▶ [The task]: Word for word, restate the entries below and exclude every image.

▶ [Supplied records]:

· · · · · · ·

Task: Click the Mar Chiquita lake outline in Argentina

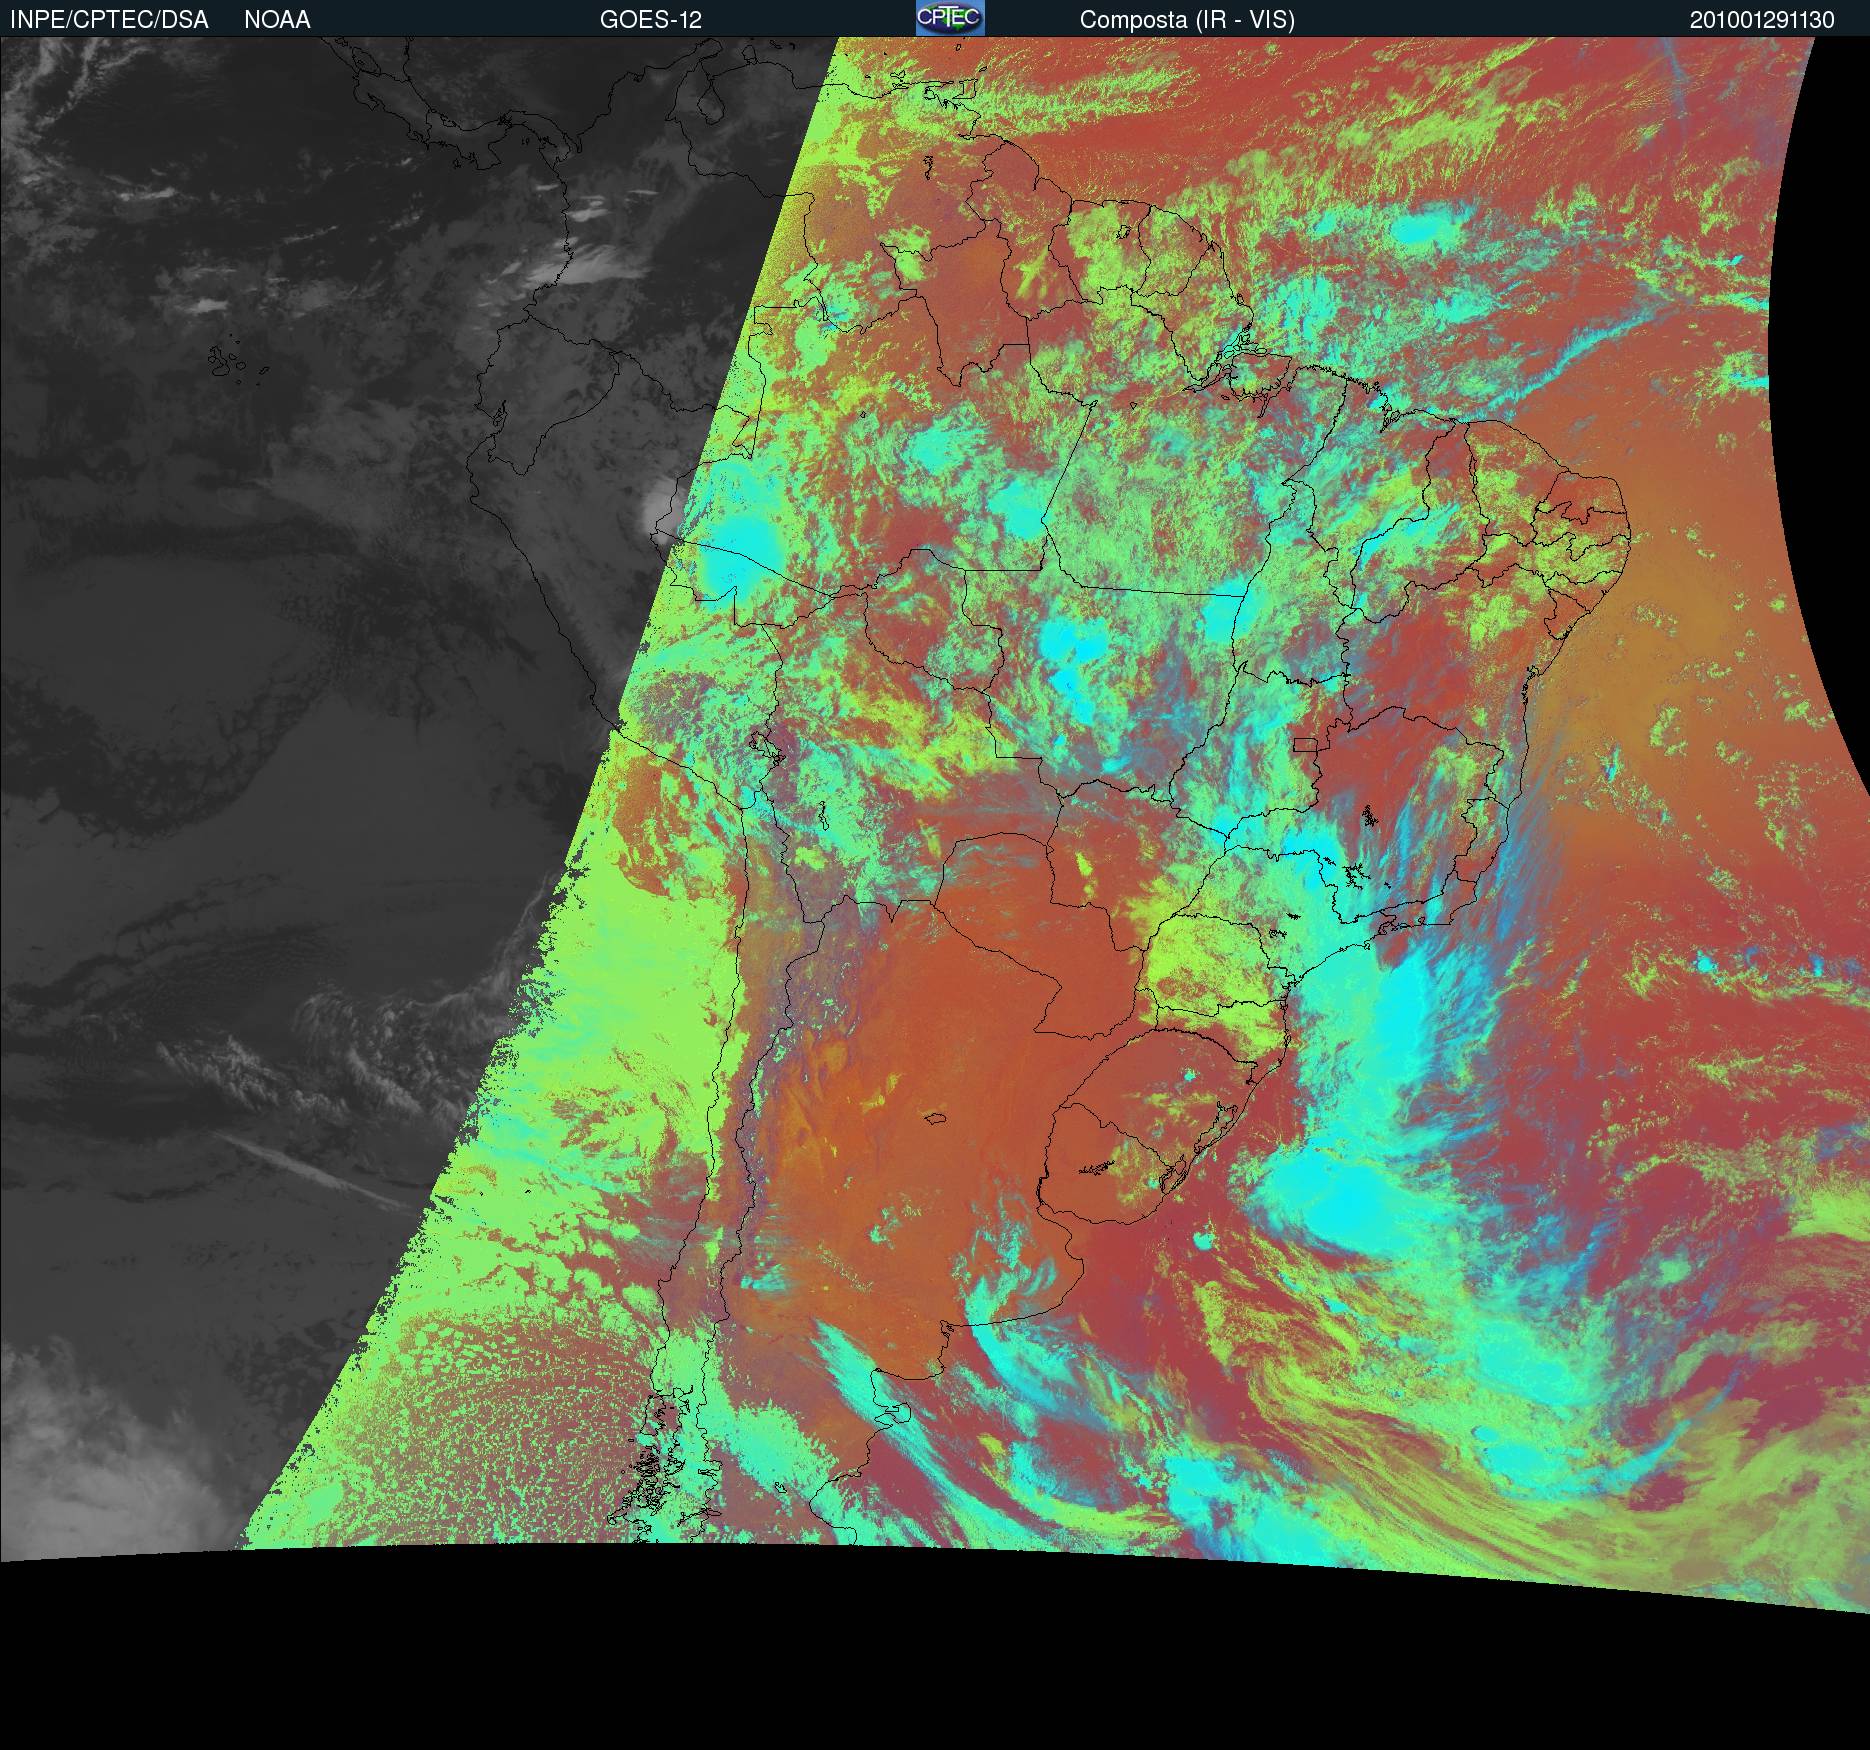Action: [x=936, y=1119]
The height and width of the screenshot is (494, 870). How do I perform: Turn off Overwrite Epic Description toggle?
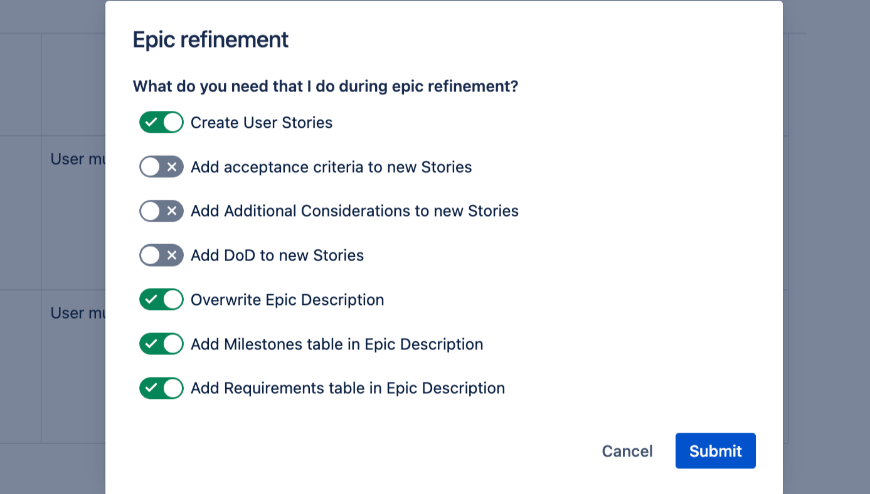pos(161,300)
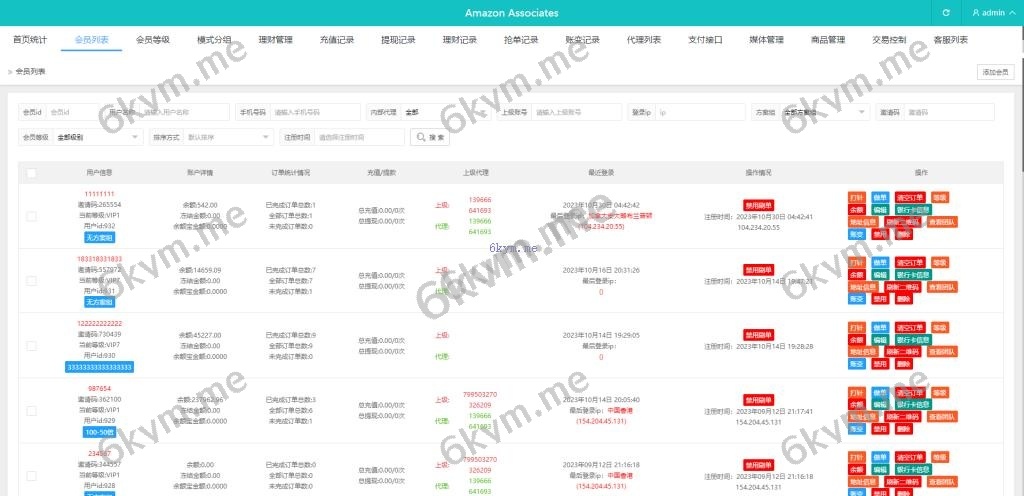Image resolution: width=1024 pixels, height=496 pixels.
Task: Check the row for user 11111111
Action: tap(32, 216)
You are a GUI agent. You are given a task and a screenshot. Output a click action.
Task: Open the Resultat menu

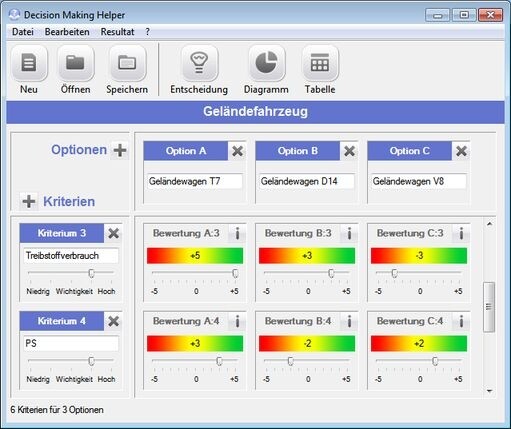coord(117,32)
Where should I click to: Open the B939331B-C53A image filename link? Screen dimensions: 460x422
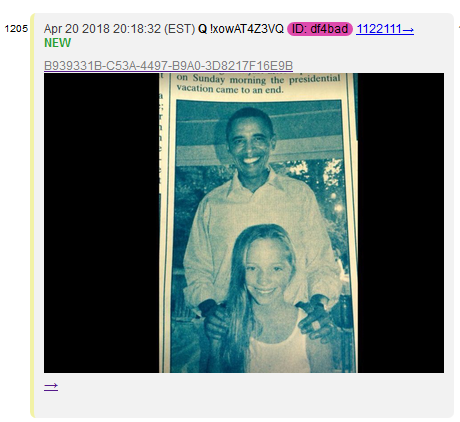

· · · · · · ·

▶ [Written response]:
Task: Click the Mar Chiquita lake outline in Argentina

Action: [x=936, y=1119]
The height and width of the screenshot is (494, 870). How do I perform: Turn off Overwrite Epic Description toggle?
pos(161,300)
Image resolution: width=1024 pixels, height=496 pixels.
Task: Check the row for user 11111111
Action: tap(32, 216)
You are a GUI agent. You are given a task and a screenshot. Output a click action.
Task: Open the Resultat menu

coord(117,32)
Where should I click to: Open the B939331B-C53A image filename link? Screen dimensions: 460x422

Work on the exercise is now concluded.